Интересно посмотреть, что происходит на российском рынке сегодня, какой софт -- пиратский или лицензионный -- в России покупают именно теперь. Мы используем для такой оценки понятие unlicensed PCs. Этим термином обозначается отношение количества ОЕМ-версий лицензионных копий Windows (термин «OEM-версия» здесь означает предустановленный программный продукт, продаваемый вместе с компьютером. --
Ред.), проданных за год, к общему количеству проданных ПК. Если оценивать положение дел по показателю unlicensed PCs, оказывается, что уже больше года
уровень пиратства в России, если понимать под ним продажи пиратских копий Windows, составляет менее 50% и приближается к 40% (по данным IDC, уровень пиратства в России составляет 80%. --
Ред.). Причина в том, что большинство компьютеров продаются с предустановленной операционной системой. У IDC своя методика, и мы готовы согласиться с тем, что она дает завышенные цифры. Однако это не имеет принципиального значения. То, что начинается сегодня, вот что самое интересное. Сегодня мы имеем уже около 40% использования пиратского ПО на новых ПК, а никак не 80%.
-- Значит ли это, что Россия достигла европейского уровня?-- Средний уровень пиратства в странах ЕС составляет 36%. Показатели по странам могут сильно отличаться.
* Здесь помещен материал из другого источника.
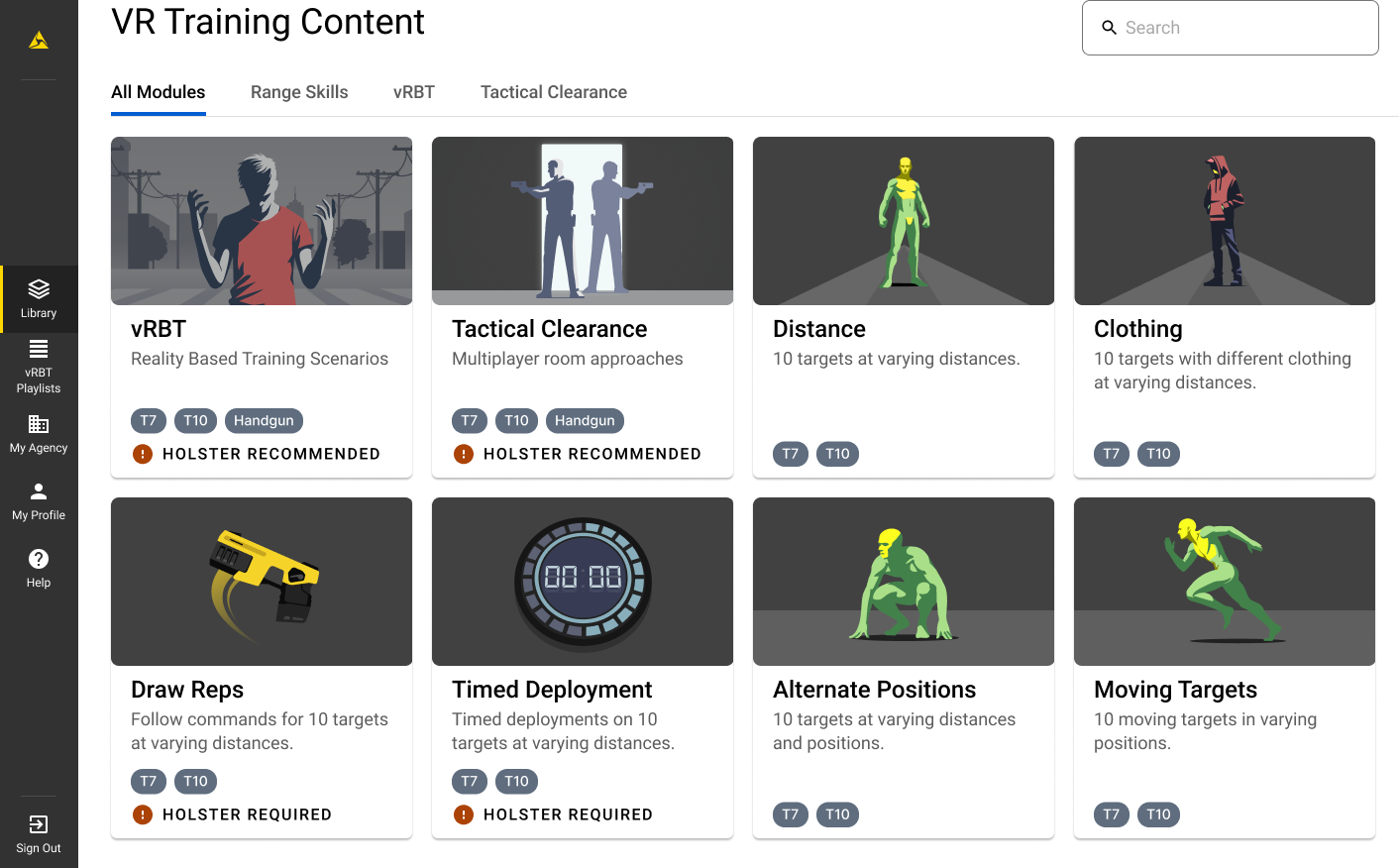Switch to the vRBT tab
The height and width of the screenshot is (868, 1399).
pyautogui.click(x=413, y=92)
В Норвегии -- 29%, в Португалии -- более 40%, в Греции -- более 60%. Думаю, что европейского уровня Россия может достичь за два-три года. Надо иметь в виду, что среднее значение показателя unlicensed PCs в Европе составляет 17%.
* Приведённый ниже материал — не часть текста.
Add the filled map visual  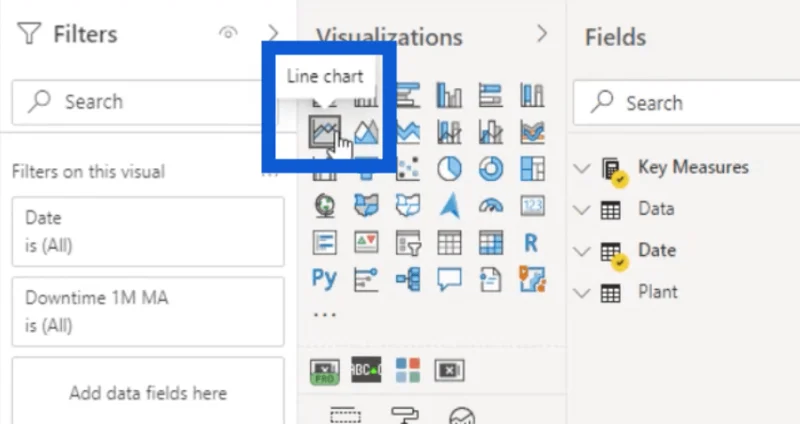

-- В России ужесточаются санкции за нарушение копирайта, а в мире все чаще говорят о том, что институт копирайта устарел, что он более не стимулирует должным образом развитие издательского дела.-- Копирайт не означает запрета на копирование, он устанавливает рамки для использования контента, защищает авторское право создателя. Методы защиты копирайта, скажем, технические методы -- да, становятся все жестче. Но сами рамки, сами правила копирования строже не становятся. Наоборот. Музыканты импровизируют с хорошо известными мелодиями и свободно распространяют свои записи в Интернете. Видеозаписи можно свободно взять на YouTube. Я бы не сказал, что это мешает авторам управлять своими правами. Просто это другие права. Я вижу здесь изменение концепции копирайта, а не ее отрицание. Разве для Мадонны плохо, что ее музыку, ее мелодии исполняют и активно распространяют множество молодых людей? А для таких игроков мирового интернет-рынка, как Microsoft и Google, в свою очередь выгодно, чтобы наши веб-сайты становились средством публикации результатов творчества наших современников. Предстоит просто найти баланс между правами авторов и нынешними технологическими возможностями распространения произведений.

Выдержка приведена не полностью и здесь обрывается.